Set task:
Transcribe without changes the part of the material that opens with the line containing "How do I perform: Open more" and closes with the line containing "pos(226,41)", both lines included.

Data listing
* * *
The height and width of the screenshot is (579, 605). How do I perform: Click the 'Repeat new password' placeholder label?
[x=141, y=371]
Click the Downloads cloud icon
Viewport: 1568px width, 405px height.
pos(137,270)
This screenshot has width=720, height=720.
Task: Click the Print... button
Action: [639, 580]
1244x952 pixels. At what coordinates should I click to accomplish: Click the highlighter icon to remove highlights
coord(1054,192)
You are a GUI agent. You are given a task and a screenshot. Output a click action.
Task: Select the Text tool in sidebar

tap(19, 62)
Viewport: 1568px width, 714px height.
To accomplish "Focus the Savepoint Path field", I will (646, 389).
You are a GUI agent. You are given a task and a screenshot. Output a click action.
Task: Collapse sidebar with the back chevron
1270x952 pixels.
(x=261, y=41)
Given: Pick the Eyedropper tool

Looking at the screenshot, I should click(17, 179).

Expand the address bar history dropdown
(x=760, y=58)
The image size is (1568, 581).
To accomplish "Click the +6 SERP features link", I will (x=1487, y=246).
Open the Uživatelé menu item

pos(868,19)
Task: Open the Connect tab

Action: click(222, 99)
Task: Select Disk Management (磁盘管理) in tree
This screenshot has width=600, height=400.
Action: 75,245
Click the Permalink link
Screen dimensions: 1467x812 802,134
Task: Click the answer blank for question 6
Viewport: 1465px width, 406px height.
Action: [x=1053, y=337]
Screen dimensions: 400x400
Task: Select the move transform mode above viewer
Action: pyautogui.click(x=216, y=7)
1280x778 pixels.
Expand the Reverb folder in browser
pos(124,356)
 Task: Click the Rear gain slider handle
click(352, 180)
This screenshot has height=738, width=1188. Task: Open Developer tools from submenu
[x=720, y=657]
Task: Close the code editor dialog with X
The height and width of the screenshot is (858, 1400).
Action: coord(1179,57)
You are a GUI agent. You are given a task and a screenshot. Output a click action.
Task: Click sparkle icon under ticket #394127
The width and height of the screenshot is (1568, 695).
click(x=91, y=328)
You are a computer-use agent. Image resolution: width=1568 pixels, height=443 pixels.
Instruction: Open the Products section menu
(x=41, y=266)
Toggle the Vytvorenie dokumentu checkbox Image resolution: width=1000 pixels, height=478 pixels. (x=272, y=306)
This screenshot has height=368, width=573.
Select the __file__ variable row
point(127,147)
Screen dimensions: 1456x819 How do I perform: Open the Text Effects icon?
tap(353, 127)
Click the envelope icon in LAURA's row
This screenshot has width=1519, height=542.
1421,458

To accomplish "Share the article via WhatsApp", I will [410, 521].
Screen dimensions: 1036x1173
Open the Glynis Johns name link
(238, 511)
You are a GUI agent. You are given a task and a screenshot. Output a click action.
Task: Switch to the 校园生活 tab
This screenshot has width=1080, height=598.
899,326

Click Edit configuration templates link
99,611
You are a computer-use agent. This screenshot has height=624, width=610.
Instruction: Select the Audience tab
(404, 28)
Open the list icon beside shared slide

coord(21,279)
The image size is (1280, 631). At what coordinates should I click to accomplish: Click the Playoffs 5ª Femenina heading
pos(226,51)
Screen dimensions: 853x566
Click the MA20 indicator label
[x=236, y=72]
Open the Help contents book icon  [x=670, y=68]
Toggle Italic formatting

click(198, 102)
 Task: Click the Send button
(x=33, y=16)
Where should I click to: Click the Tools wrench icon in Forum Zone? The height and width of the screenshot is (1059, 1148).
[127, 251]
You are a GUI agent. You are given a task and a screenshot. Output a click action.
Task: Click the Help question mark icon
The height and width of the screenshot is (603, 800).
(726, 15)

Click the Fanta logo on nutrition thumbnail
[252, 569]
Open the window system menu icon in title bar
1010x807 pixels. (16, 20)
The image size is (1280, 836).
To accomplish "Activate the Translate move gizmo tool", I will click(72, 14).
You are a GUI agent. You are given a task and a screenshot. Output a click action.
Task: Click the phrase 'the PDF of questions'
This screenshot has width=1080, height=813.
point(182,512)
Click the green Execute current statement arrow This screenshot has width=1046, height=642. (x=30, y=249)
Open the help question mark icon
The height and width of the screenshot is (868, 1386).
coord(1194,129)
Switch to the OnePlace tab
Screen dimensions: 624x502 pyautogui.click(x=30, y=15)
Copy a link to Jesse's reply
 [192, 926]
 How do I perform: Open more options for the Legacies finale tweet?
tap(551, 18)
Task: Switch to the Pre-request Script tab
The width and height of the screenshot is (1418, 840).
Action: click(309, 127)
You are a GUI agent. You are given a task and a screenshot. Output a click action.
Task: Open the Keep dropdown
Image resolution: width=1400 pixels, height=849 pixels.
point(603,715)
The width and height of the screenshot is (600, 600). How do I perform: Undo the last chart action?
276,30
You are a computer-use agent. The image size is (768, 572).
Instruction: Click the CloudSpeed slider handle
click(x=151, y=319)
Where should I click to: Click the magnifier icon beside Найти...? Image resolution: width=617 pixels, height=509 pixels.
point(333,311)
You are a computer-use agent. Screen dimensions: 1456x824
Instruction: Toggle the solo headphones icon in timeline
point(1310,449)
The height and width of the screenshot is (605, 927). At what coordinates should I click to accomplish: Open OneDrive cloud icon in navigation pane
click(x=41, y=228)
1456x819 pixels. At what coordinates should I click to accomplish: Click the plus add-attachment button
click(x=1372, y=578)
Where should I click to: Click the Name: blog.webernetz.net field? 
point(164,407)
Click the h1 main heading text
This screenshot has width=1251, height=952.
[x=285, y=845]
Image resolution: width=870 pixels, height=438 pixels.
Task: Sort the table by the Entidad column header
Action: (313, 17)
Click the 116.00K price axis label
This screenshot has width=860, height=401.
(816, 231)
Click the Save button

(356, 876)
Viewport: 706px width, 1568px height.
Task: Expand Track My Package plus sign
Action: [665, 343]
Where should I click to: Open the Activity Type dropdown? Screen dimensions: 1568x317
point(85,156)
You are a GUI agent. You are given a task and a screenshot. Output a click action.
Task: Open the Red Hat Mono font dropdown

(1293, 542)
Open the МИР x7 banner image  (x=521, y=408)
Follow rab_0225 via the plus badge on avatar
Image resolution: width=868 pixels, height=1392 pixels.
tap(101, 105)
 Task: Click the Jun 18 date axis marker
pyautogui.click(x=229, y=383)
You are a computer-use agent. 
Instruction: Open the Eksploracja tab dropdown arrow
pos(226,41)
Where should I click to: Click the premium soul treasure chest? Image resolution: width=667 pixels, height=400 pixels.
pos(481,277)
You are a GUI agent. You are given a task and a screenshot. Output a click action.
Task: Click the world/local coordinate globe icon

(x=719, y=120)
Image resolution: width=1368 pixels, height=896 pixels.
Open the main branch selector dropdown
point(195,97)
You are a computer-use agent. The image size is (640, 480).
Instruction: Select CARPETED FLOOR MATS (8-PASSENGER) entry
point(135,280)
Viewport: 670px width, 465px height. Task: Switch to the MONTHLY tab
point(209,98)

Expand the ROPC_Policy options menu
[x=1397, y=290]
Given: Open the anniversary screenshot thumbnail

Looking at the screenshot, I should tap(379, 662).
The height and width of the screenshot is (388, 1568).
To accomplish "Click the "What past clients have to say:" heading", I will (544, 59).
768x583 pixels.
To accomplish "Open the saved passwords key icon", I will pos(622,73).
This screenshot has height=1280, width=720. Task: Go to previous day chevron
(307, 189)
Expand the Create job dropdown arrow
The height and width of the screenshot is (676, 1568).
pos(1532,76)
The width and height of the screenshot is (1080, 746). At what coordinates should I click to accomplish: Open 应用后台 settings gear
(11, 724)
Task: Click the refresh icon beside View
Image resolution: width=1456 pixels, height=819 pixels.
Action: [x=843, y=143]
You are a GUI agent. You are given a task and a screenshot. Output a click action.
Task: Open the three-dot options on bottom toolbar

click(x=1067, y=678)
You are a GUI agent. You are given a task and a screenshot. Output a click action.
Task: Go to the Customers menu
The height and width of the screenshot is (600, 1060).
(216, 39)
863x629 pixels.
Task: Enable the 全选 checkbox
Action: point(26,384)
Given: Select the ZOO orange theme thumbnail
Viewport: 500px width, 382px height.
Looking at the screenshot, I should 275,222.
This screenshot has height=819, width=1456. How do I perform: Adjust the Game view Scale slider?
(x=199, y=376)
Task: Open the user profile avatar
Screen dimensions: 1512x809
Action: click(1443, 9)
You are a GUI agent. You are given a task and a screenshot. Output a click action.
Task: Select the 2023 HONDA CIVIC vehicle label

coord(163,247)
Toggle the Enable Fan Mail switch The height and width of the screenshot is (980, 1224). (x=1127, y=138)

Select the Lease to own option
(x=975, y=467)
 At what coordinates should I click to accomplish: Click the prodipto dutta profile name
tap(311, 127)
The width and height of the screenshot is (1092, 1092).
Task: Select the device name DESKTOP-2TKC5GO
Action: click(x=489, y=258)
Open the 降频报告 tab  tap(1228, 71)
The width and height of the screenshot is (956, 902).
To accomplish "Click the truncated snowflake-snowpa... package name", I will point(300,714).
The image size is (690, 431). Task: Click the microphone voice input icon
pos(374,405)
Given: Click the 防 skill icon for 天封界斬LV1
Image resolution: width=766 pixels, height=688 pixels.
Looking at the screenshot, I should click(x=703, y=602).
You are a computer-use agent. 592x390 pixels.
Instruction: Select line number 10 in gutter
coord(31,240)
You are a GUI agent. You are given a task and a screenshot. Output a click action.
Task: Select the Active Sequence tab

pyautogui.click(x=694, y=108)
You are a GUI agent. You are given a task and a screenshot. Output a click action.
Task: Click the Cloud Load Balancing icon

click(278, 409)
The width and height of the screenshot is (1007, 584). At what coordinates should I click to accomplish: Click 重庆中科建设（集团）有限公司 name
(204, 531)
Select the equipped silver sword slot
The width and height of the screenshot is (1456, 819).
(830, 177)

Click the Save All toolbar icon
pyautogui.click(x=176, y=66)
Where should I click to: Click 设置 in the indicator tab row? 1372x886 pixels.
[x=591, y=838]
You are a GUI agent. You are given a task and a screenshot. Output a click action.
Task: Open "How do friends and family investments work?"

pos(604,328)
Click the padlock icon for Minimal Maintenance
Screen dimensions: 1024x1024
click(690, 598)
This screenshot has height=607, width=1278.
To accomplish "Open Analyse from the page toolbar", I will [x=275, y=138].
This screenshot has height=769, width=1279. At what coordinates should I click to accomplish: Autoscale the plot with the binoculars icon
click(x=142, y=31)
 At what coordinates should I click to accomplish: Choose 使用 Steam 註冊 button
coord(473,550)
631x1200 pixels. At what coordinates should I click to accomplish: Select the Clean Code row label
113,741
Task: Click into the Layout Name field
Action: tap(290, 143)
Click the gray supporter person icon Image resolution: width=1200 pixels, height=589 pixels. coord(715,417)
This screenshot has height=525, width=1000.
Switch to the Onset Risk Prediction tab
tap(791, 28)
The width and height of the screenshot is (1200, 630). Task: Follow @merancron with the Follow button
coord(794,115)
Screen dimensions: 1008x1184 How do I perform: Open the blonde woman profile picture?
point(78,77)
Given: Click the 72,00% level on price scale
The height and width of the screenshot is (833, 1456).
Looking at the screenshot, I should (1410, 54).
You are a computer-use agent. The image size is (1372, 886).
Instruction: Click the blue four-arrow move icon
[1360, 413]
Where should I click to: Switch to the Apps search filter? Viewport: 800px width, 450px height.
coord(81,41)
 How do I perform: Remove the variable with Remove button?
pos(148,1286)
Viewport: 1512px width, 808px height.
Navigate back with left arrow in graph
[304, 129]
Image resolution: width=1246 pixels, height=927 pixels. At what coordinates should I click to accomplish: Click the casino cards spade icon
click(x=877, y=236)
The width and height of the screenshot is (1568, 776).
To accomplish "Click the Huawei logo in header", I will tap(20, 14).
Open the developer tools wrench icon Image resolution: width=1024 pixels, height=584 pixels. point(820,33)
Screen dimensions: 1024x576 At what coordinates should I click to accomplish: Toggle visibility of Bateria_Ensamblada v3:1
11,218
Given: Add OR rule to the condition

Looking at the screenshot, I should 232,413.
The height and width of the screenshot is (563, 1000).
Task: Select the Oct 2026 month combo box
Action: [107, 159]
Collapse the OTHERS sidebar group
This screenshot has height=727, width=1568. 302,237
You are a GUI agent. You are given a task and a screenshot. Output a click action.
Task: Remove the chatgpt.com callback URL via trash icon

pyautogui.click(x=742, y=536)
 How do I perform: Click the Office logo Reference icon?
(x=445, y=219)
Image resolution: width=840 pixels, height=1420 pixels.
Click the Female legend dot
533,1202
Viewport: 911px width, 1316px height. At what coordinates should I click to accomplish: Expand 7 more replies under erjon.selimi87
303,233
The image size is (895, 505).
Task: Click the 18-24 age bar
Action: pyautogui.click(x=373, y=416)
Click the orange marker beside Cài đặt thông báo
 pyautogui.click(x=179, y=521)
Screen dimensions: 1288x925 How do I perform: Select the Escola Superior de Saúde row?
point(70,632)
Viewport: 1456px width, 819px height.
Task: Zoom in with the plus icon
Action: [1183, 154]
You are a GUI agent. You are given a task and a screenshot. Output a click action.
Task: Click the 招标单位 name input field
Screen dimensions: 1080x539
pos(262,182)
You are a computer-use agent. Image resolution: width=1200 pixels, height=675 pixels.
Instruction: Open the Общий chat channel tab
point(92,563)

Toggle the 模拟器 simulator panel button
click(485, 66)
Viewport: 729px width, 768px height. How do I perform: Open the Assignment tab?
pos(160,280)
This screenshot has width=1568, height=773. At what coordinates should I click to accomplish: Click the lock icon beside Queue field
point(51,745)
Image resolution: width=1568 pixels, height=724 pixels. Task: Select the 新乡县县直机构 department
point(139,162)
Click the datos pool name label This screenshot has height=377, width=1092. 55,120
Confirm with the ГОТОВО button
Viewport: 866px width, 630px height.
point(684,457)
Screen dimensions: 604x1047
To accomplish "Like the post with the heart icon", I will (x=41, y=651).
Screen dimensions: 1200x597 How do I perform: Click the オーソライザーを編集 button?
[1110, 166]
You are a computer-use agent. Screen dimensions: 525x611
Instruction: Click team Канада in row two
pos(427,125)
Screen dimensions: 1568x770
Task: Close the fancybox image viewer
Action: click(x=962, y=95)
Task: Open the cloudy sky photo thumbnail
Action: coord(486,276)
* * *
Correct answer:
 How do I perform: Open more options for the Legacies finale tweet?
tap(551, 18)
Task: Switch to the Pre-request Script tab
The width and height of the screenshot is (1418, 840).
Action: click(309, 127)
You are a GUI agent. You are given a task and a screenshot. Output a click action.
Task: Open the Keep dropdown
Image resolution: width=1400 pixels, height=849 pixels.
point(603,715)
The width and height of the screenshot is (600, 600). How do I perform: Undo the last chart action?
276,30
You are a computer-use agent. The image size is (768, 572).
Instruction: Click the CloudSpeed slider handle
click(x=151, y=319)
Where should I click to: Click the magnifier icon beside Найти...? Image resolution: width=617 pixels, height=509 pixels.
point(333,311)
You are a computer-use agent. Screen dimensions: 1456x824
Instruction: Toggle the solo headphones icon in timeline
point(1310,449)
The height and width of the screenshot is (605, 927). At what coordinates should I click to accomplish: Open OneDrive cloud icon in navigation pane
click(x=41, y=228)
1456x819 pixels. At what coordinates should I click to accomplish: Click the plus add-attachment button
click(x=1372, y=578)
Where should I click to: Click the Name: blog.webernetz.net field? 
point(164,407)
Click the h1 main heading text
This screenshot has width=1251, height=952.
[x=285, y=845]
Image resolution: width=870 pixels, height=438 pixels.
Task: Sort the table by the Entidad column header
Action: (313, 17)
Click the 116.00K price axis label
This screenshot has width=860, height=401.
(816, 231)
Click the Save button

(356, 876)
Viewport: 706px width, 1568px height.
Task: Expand Track My Package plus sign
Action: [665, 343]
Where should I click to: Open the Activity Type dropdown? Screen dimensions: 1568x317
point(85,156)
You are a GUI agent. You are given a task and a screenshot. Output a click action.
Task: Open the Red Hat Mono font dropdown

(1293, 542)
Open the МИР x7 banner image  (x=521, y=408)
Follow rab_0225 via the plus badge on avatar
Image resolution: width=868 pixels, height=1392 pixels.
tap(101, 105)
 Task: Click the Jun 18 date axis marker
pyautogui.click(x=229, y=383)
You are a computer-use agent. 
Instruction: Open the Eksploracja tab dropdown arrow
pos(226,41)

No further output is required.